Prompt: Extract the stretch from the start of the items through the line containing "click(x=25, y=549)", both ends included, and reproduce those lines verbatim.

-------- Dataset content --------

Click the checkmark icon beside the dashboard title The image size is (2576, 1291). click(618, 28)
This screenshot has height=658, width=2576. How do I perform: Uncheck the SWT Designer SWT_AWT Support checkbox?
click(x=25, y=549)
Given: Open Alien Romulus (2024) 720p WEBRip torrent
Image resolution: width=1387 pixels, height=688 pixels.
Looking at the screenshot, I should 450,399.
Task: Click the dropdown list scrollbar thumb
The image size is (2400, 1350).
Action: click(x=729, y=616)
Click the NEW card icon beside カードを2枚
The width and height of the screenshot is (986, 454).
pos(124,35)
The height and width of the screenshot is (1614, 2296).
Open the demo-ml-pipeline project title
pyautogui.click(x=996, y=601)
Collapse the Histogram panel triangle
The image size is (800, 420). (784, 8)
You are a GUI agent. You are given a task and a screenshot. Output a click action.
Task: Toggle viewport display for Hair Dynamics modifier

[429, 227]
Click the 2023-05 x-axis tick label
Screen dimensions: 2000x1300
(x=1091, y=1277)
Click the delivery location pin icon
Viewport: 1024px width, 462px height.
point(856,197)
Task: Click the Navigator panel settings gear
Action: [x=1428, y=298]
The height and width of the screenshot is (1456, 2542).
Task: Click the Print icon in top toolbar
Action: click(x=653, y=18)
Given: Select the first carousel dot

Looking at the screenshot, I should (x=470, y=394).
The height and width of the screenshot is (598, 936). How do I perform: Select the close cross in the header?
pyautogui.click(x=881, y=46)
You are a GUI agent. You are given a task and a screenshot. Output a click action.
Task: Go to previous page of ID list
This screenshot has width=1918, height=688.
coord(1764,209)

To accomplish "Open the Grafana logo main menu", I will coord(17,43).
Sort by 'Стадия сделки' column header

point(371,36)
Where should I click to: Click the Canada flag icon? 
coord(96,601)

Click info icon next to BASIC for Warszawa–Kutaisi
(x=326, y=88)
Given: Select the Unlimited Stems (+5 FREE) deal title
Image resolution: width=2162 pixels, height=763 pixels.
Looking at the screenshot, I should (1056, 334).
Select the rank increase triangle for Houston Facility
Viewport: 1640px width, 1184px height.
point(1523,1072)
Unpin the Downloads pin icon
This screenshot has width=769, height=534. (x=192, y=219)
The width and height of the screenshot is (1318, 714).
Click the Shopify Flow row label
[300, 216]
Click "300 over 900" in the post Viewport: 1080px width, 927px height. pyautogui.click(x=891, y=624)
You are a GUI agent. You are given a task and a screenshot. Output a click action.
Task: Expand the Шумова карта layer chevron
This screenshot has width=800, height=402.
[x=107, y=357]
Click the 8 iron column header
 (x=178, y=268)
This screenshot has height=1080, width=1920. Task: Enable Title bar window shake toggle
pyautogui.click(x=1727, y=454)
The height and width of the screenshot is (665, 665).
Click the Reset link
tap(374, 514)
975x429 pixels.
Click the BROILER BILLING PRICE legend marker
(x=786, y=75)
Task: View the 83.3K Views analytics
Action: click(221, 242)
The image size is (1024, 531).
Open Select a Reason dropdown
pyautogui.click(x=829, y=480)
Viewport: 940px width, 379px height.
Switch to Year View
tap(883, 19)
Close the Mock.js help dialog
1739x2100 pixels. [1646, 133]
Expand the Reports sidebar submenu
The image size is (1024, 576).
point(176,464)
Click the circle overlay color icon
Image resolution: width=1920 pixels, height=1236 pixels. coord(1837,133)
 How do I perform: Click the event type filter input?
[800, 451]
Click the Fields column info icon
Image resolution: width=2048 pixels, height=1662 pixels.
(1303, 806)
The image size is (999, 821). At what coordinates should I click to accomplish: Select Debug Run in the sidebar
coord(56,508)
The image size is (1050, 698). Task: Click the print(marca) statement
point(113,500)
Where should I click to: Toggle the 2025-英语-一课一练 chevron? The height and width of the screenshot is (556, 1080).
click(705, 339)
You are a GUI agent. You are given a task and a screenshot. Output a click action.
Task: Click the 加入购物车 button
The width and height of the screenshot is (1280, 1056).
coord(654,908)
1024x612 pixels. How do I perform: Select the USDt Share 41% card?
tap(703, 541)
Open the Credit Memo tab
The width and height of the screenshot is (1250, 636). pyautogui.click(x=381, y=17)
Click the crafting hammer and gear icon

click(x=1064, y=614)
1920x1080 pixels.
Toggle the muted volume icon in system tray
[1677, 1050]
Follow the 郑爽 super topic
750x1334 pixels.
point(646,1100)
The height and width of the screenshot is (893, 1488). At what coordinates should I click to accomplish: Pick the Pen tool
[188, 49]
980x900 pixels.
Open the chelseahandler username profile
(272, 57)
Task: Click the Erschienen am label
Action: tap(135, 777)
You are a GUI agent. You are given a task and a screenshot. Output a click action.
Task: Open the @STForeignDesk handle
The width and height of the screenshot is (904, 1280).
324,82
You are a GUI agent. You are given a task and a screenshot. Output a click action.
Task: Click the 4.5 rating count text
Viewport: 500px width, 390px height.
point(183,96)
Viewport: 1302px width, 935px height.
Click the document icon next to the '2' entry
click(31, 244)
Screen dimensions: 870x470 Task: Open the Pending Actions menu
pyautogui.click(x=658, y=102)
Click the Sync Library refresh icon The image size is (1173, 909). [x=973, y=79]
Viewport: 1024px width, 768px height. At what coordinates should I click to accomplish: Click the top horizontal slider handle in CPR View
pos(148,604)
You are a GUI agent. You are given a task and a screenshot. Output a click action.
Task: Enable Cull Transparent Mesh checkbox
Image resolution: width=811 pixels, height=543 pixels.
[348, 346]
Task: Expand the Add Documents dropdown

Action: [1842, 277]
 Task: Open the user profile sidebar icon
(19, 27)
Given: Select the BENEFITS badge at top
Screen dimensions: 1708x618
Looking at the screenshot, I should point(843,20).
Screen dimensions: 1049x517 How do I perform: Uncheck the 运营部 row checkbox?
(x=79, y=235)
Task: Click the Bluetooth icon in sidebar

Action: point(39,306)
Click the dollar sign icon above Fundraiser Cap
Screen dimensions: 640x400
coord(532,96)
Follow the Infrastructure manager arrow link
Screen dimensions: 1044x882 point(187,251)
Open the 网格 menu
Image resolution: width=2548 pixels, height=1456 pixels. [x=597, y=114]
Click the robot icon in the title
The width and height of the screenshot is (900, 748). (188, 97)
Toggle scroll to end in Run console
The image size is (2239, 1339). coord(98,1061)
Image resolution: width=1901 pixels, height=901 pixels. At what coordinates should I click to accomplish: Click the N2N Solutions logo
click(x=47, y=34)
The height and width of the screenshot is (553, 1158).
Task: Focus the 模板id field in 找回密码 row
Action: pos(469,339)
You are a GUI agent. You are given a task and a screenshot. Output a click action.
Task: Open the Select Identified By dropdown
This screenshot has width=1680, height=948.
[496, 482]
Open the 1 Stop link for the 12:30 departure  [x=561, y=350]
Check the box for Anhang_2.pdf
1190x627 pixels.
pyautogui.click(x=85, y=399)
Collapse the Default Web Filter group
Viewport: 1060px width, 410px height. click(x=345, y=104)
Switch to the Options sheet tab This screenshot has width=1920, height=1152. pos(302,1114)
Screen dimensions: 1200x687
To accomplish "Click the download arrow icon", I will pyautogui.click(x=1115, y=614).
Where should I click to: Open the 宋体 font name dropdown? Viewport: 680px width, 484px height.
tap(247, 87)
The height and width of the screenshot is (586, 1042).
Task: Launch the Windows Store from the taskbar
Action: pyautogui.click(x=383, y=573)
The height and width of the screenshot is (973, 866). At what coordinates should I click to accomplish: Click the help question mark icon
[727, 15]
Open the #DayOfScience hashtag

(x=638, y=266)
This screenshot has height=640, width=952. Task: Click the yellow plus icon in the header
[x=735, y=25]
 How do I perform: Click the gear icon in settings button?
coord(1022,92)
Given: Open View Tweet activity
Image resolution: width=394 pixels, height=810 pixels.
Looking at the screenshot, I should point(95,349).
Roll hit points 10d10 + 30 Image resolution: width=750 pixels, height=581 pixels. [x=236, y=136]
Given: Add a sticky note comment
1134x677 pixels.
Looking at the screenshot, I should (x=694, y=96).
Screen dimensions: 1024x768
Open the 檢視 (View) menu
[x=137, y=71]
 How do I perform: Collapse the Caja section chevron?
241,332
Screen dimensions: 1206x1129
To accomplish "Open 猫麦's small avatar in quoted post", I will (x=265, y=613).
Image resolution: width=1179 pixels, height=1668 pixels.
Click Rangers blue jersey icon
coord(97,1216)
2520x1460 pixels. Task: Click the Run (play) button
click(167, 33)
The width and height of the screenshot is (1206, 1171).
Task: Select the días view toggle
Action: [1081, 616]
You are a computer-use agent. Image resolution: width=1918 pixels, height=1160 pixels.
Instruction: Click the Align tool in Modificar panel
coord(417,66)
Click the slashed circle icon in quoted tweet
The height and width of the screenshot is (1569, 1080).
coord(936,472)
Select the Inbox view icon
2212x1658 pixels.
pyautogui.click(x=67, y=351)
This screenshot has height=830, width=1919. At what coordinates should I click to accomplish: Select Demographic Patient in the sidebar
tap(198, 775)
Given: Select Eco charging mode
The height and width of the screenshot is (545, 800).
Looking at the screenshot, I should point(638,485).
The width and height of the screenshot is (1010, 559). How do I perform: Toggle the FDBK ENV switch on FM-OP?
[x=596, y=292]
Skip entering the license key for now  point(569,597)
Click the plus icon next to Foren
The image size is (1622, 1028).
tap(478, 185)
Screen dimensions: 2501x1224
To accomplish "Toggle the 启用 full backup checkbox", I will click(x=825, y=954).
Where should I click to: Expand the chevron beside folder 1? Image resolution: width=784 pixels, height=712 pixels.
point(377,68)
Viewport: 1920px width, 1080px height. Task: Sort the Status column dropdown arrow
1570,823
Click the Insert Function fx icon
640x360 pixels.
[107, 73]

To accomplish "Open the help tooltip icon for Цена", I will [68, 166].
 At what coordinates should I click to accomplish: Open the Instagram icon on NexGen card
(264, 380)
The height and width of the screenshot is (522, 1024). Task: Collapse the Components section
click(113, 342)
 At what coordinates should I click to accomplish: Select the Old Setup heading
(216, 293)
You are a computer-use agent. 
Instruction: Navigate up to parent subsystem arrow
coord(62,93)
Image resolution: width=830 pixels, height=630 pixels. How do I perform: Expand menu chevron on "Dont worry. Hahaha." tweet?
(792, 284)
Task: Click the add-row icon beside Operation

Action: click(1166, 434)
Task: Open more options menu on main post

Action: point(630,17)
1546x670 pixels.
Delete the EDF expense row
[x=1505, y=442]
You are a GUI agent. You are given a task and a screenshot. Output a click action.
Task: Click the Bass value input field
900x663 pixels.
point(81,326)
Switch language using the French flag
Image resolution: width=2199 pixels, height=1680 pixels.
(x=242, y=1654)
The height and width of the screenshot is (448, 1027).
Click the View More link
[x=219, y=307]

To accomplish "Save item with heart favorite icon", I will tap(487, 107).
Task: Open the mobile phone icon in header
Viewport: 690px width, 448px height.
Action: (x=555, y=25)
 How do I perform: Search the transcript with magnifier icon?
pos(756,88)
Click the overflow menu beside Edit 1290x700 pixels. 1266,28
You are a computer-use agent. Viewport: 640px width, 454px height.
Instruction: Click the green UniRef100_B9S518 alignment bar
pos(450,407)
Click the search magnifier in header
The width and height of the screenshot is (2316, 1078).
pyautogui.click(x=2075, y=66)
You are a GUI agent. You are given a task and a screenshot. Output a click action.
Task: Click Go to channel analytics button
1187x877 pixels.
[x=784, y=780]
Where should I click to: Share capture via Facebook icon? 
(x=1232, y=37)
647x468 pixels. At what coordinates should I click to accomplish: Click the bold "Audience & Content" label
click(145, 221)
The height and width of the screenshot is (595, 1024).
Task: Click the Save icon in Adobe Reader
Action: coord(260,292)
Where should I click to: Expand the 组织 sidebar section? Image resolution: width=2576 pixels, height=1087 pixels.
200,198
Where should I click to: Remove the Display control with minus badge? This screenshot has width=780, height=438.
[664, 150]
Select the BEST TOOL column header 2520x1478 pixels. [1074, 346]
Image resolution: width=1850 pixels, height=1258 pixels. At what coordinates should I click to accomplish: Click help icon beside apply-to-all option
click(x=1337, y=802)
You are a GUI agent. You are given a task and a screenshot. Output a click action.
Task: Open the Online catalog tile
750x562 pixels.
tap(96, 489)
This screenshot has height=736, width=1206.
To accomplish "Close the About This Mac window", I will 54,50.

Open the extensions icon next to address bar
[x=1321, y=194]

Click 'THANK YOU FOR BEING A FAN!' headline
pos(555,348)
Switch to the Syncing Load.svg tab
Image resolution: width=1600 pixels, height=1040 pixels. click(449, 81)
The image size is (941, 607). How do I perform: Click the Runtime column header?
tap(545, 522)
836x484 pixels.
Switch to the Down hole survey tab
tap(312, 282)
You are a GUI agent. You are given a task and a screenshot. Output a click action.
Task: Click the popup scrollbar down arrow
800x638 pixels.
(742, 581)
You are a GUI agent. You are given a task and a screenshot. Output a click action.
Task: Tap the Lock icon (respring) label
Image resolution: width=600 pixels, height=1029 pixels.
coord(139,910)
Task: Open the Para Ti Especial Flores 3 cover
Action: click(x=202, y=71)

--------

Correct answer:
Click the checkmark icon beside the dashboard title The image size is (2576, 1291). click(618, 28)
This screenshot has height=658, width=2576. How do I perform: Uncheck the SWT Designer SWT_AWT Support checkbox?
click(x=25, y=549)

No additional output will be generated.